En el marco de la XV Cumbre Iberoamericana, realizada en Salamanca hace un par de semanas, los 22 jefes de Estado y de gobierno propusieron la creación de una escuela de gobierno, con la finalidad de colaborar efectivamente en la formación de cuadros políticos de la región.
La propuesta surge luego de varias crisis políticas y sociales que han vivido distintos países latinoamericanos y que han puesto en entredicho la gobernación de los distintos países. Efectivamente, el sistema político en el continente sufre un profundo desprestigio acentuado, entre otras cosas, por la corrupción imperante y por los abusos de poder.
Al mismo tiempo, se pone de manifiesto el hecho de que muchos candidatos a cargos jerárquicos del Estado y a la propia administración pública carecen de una formación política, social y económica, altamente necesaria para el ejercicio de sus funciones. Los servidores del Estado deberían ser formados dentro de un marco de servicio público en el más alto interés del propio Estado.

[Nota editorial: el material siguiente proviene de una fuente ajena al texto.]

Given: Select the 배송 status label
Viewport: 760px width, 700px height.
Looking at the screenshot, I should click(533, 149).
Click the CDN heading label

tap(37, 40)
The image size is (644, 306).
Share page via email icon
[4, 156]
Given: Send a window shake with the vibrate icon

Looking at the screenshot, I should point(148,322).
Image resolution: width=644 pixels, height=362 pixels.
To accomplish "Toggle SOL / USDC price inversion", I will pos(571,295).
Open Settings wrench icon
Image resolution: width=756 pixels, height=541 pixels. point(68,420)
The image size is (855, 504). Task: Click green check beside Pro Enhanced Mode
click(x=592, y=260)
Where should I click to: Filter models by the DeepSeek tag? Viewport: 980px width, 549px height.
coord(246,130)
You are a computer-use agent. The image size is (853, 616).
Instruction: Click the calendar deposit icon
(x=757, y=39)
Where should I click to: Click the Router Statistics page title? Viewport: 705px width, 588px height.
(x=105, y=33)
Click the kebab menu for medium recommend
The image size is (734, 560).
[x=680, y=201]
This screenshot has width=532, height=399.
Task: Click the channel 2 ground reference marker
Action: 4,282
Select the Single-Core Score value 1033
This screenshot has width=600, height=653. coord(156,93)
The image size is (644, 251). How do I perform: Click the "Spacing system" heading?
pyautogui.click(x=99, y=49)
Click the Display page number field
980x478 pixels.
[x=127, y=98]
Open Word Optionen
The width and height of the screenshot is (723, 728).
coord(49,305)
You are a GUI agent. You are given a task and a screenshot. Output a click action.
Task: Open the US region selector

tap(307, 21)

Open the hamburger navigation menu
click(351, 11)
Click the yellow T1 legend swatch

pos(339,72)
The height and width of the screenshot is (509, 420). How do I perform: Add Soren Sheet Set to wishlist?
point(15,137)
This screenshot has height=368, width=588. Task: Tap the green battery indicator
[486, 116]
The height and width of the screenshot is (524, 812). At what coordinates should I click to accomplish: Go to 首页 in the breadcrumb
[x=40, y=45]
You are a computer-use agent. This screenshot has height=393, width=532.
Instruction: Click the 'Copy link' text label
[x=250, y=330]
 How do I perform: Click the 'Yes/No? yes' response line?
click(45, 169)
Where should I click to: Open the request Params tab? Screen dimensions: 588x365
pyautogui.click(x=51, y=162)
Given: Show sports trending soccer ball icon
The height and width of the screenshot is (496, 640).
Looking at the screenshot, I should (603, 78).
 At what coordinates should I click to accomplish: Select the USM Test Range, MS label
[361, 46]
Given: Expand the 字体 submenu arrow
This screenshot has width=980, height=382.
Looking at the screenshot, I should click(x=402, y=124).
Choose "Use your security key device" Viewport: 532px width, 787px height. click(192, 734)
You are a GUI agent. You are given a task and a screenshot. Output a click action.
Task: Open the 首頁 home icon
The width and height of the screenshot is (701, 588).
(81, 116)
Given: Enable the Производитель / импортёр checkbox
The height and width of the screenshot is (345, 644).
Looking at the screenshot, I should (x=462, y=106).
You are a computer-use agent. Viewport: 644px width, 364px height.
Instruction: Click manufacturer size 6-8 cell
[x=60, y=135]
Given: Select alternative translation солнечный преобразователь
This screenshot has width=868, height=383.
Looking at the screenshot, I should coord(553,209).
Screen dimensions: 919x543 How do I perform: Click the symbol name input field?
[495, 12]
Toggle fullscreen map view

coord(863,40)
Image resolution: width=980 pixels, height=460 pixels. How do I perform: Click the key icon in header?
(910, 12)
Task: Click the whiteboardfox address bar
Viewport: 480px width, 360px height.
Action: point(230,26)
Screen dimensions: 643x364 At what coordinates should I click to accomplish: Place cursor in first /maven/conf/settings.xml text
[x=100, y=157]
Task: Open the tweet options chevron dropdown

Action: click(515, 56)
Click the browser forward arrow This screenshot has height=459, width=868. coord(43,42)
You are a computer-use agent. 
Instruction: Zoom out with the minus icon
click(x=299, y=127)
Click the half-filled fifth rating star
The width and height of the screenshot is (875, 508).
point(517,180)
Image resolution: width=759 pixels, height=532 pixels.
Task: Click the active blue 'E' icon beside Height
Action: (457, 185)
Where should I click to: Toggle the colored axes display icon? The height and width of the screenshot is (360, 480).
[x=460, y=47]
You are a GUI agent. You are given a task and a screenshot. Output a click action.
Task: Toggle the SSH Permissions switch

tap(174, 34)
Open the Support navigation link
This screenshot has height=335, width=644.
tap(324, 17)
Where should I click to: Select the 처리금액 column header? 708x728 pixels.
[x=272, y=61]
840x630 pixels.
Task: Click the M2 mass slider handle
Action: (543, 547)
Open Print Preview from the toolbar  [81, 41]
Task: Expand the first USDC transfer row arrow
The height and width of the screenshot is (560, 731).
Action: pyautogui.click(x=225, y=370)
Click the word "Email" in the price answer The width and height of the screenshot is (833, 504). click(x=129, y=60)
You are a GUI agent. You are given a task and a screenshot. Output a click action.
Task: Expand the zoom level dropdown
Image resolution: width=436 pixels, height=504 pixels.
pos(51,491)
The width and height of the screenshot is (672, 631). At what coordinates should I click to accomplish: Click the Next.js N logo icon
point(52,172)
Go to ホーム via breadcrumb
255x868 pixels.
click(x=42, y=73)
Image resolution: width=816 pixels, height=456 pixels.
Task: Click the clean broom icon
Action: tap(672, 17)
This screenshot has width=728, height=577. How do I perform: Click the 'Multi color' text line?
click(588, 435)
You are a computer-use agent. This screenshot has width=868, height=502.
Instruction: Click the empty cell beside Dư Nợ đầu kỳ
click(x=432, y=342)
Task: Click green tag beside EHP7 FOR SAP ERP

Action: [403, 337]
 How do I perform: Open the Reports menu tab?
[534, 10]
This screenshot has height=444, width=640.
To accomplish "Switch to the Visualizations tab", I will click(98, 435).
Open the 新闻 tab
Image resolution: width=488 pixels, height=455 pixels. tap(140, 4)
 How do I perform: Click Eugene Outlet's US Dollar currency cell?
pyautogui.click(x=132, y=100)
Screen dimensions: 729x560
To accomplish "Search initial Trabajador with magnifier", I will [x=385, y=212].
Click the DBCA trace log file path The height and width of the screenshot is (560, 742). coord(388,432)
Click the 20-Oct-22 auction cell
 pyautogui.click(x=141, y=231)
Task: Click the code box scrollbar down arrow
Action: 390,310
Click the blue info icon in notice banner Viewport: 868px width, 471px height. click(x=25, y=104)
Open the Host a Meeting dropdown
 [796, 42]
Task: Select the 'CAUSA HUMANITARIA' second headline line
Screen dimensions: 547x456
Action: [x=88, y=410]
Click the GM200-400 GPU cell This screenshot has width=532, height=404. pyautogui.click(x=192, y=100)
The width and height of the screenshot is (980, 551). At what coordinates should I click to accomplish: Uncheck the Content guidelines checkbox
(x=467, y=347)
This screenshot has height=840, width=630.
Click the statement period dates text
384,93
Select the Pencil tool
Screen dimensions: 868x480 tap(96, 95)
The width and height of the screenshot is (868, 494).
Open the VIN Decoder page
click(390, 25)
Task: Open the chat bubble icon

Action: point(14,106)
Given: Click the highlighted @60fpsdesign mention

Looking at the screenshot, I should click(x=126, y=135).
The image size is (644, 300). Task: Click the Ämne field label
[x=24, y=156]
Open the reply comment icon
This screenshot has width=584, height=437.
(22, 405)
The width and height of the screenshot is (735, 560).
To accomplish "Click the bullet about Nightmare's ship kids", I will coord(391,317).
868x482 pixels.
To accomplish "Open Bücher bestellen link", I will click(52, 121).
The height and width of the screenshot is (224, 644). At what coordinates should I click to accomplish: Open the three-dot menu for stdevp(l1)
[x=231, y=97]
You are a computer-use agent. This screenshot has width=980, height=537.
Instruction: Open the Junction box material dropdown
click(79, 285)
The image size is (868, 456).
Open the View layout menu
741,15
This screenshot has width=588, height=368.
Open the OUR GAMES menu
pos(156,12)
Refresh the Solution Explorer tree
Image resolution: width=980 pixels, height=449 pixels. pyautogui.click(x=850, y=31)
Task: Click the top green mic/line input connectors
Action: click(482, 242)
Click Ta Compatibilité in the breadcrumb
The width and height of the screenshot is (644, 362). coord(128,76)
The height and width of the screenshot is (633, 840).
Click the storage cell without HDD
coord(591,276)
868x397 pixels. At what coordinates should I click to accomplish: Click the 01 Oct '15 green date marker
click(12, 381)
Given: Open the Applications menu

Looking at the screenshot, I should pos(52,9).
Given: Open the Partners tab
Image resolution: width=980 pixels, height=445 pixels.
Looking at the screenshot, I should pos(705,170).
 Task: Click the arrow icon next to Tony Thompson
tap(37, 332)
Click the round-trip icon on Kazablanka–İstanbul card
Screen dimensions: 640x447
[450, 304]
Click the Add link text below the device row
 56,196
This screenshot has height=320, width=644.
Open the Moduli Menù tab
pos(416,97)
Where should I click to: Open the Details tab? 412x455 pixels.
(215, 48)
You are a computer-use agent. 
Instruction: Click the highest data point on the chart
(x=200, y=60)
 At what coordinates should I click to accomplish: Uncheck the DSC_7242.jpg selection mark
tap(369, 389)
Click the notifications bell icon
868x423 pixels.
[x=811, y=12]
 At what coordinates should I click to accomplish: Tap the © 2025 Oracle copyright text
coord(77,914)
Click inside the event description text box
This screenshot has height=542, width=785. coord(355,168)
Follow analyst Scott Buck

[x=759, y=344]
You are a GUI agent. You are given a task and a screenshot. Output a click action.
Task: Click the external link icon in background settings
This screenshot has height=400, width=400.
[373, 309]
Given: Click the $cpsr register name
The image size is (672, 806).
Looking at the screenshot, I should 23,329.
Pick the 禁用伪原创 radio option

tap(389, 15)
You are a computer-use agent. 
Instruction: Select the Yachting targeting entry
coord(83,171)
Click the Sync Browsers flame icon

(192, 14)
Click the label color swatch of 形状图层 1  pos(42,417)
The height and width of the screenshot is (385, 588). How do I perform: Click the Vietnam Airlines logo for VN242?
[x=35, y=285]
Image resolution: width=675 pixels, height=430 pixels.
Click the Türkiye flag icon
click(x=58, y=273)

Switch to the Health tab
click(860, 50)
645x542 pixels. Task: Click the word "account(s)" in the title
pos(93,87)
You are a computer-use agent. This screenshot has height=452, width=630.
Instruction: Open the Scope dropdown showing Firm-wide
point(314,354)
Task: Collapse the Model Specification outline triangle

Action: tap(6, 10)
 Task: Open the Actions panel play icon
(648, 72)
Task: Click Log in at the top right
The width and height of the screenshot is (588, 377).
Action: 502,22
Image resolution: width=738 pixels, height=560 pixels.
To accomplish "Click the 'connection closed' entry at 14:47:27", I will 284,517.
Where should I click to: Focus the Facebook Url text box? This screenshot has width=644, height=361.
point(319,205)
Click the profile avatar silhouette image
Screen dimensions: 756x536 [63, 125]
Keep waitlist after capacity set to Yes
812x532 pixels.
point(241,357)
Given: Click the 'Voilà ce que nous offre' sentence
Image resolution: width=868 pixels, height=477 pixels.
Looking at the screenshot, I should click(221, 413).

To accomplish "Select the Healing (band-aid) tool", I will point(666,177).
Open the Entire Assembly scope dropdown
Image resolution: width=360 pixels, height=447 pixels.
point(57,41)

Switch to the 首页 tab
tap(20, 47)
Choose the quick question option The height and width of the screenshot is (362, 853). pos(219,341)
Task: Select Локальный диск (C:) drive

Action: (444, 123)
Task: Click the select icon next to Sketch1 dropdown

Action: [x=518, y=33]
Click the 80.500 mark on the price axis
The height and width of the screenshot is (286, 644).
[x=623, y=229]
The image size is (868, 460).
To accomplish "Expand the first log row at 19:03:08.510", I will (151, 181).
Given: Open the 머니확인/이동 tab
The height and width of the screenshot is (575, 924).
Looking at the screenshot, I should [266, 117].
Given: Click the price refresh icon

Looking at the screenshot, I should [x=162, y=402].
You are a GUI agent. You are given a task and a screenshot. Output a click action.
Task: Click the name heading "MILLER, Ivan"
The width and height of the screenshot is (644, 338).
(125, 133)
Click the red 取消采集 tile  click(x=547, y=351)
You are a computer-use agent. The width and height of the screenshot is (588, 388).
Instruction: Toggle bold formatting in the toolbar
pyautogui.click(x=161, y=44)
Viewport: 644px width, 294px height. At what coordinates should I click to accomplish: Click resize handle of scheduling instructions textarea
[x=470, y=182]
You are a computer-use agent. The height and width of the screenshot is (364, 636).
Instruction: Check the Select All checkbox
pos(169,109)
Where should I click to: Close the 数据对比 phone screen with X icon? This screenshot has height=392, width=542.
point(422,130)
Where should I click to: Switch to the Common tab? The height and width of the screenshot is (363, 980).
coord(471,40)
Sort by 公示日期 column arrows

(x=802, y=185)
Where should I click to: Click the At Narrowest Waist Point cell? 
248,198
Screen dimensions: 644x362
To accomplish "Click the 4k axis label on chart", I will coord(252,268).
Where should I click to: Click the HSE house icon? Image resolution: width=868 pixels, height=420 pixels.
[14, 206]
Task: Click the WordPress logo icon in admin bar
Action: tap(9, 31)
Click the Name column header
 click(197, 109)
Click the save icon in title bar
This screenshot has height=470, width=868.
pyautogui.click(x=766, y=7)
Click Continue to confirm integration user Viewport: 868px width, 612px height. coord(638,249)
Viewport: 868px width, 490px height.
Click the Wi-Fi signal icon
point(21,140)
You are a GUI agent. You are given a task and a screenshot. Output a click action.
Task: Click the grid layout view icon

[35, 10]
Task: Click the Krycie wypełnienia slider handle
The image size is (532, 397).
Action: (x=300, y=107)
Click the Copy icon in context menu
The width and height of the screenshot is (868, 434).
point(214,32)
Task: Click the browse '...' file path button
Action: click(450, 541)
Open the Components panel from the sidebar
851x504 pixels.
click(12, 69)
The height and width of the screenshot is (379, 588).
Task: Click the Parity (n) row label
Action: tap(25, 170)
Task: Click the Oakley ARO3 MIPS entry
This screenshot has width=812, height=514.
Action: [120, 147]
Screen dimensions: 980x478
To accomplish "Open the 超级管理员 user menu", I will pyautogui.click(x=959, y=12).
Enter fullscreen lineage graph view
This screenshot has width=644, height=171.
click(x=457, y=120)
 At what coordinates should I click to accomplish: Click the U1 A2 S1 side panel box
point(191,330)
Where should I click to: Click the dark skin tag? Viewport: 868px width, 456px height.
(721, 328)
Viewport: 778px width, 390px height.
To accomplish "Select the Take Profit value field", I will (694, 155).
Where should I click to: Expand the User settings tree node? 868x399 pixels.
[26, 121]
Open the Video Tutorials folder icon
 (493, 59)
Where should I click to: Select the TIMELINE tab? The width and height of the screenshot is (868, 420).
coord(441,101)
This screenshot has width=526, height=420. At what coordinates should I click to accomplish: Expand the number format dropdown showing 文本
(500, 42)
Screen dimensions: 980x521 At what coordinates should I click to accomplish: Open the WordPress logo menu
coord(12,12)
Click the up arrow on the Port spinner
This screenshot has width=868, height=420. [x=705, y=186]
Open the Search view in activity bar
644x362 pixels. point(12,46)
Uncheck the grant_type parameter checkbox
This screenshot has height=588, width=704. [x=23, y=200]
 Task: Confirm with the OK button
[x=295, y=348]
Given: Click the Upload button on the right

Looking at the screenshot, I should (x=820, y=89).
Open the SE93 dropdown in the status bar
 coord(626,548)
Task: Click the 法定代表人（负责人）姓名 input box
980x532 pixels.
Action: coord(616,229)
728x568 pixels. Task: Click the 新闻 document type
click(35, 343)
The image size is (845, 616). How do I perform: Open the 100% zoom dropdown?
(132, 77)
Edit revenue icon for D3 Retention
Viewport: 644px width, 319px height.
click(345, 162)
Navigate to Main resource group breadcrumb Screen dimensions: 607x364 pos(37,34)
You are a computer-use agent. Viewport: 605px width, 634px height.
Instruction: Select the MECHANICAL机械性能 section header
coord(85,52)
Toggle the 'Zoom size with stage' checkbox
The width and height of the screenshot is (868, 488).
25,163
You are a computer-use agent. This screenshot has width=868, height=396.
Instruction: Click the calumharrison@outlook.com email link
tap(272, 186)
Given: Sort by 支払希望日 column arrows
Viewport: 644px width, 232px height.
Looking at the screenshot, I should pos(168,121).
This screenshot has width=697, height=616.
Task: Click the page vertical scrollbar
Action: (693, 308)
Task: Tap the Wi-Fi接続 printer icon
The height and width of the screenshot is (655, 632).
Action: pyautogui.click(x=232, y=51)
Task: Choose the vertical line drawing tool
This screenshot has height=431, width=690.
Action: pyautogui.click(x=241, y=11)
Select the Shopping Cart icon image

De esta forma, la existencia de una escuela de gobierno puede ser un espacio de enorme utilidad para dotar de instrumentos necesarios a todos aquellos que puedan llegar a ejercer cargos importantes dentro de la administración y las distintas instituciones del Estado.
Sin embargo, esta formación no puede estar separada de la realidad social, coadyuvando a canalizar efectivamente las demandas de los sectores más marginados.
De igual forma, es necesaria una institucionalización seria de la carrera del funcionario público, y la mejora en la calidad de la administración pública.
Bolivia no es una excepción a la regla, y en muchos procesos políticos se ha evidenciado la carencia de formación pública y política en muchos de los que ejercen cargos jerárquicos o están en el Parlamento. Esta deficiencia se la puede situar tanto en niveles nacionales, como departamentales y municipales. Una mala formación en políticas de Estado y en administración provoca, en muchos casos, un aumento de corrientes corporativas, regionales y particulares que defienden intereses sectarios y no el interés de Estado.
Por otro lado, la carrera de ciencias políticas, que imparten varias universidades estatales y privadas de Bolivia, no ha conseguido ser este espacio efectivo y un puente necesario de formación política para futuros dirigentes políticos y para cualificar la administración del Estado.
Por ello, la idea de una escuela de gobierno puede contribuir a fortalecer el Estado, a comprender los problemas a partir del interés público y común, y finalmente podrían devolver cierta credibilidad a un sistema político muy desprestigiado.
*René Cardozo es sacerdote jesuita y diplomado del Instituto de Estudios Políticos de París.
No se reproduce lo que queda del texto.